Having received this report, I sent it to Mr. Newton. At the same time I protested against his having sent for me to attend his court, and for the remarks he had made to me on the faith of the opinion expressed by a person of very little experience, and further informed him that I should continue to protest against the use of the wards of the Workhouse as a receptacle for merely drunken men and women, and should advise the master accordingly.

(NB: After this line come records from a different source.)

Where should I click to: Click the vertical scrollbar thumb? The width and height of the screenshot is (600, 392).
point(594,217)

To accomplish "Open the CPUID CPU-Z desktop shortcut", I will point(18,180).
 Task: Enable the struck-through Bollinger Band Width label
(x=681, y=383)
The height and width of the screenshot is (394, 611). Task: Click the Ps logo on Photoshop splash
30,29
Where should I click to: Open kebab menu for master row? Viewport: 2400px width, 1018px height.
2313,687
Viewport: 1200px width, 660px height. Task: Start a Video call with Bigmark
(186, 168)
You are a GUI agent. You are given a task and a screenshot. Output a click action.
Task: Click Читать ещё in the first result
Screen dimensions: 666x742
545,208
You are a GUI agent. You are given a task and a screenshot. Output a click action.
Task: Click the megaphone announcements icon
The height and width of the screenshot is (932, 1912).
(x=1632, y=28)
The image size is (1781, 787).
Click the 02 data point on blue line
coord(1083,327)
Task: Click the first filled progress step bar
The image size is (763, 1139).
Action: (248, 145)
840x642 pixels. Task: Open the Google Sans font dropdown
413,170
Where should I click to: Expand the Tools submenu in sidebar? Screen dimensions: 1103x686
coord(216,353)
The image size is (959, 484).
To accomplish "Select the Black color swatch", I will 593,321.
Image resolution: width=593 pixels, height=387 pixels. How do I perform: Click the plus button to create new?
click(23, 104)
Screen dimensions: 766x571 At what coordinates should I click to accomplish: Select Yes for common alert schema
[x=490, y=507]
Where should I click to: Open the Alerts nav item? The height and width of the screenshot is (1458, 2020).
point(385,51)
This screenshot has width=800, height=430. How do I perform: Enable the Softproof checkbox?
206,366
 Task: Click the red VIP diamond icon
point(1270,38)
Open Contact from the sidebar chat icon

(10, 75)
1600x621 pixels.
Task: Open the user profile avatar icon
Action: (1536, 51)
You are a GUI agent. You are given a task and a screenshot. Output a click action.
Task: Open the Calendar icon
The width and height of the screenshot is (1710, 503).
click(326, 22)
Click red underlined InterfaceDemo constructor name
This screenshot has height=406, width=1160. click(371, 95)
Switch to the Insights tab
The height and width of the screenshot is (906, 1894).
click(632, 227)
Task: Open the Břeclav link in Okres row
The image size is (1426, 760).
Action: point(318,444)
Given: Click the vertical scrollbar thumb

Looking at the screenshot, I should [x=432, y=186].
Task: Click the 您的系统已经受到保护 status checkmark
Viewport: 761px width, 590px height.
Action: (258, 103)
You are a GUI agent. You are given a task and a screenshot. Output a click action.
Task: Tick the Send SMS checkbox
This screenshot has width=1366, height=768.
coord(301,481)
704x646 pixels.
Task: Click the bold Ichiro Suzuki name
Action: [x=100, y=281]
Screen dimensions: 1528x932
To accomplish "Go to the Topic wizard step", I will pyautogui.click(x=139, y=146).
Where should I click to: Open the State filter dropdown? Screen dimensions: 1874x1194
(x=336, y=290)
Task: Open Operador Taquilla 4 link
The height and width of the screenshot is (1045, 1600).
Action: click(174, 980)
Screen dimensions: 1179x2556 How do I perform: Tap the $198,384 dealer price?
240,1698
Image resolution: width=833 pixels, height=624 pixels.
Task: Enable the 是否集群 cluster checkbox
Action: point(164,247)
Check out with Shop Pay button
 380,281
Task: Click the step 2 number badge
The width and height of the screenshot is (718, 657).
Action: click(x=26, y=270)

The annoyance still continuing, I made a point of sending for the police each morning after every drunken admission. Then a new antagonistic element was imported in the shape of a letter to the Local Government Board from Mr. Timothy Holmes, containing a complaint against me for the trouble I was giving the police authorities in objecting to the reception of sick people from the station to the Workhouse. The letter having been sent to me to answer, I forwarded to the Local Government Board the names of some sixty persons brought in by the police under the certificate of the divisional surgeon, and showed that two-thirds of the entire number were proved to be only drunk and incapable, and that the rest were, in the majority of instances, very trivial cases of illness. The nuisance after this was very much diminished.

It may be asked, What are the police to do with persons who allege that they are ill? Are these complaints to be disregarded? Certainly not. But I contend that reasonable care should be taken by police surgeons, before they send cases of alleged illness to a workhouse infirmary; for it must be remembered that they are paid a fee for each visit and examination. To go, therefore, to the station, make a cursory examination, and then write a certificate that the person is seriously ill and must be removed without delay, or in the case of a simply cut head send it at once away to the infirmary for the workhouse surgeon to get out of bed and dress it, is, in my judgment, an entirely unsatisfactory procedure, especially as the latter is paid no special fee, be his trouble ever so great. There was nothing in all my duty as a workhouse medical officer, which irritated me more than these police cases. I remember on one occasion a superintendent of police said to me, "I hold that if after our surgeon makes these mistakes he were to forfeit his fee, which should be paid to you, you would not have many then."

Sometimes the police brought cases of interest. On one occasion two Italian children were admitted. One was a boy of nine, clean and well nourished, the other was a little fellow of about five, wonderfully emaciated, and bearing about his little lean body evidence of recent ill-usage. The parents, who were Italian Jews, had been taken into custody for maltreating this child, and had been remanded. He was dreadfully dirty. I had him weighed and found that he was much lighter than he should have been, regard being had to his age. He was ravenous; but he had to be fed with care so as to prevent mischief. His parents had been remanded for a week, and a good-natured constable of the C Division who had intervened and got the parents arrested came and asked me to attend at the re-examination. Before taking the child to the court I again weighed him, and found he had gained three pounds. After some four remands at each of which I was enabled to show he had gained in weight, the parents were committed for trial. I attended as a witness at the Old Bailey when the trial came on, and the parents were convicted and sentenced to eighteen months' imprisonment with hard labour. The poor little fellow was brought back to our House, whilst the elder brother was sent to the school.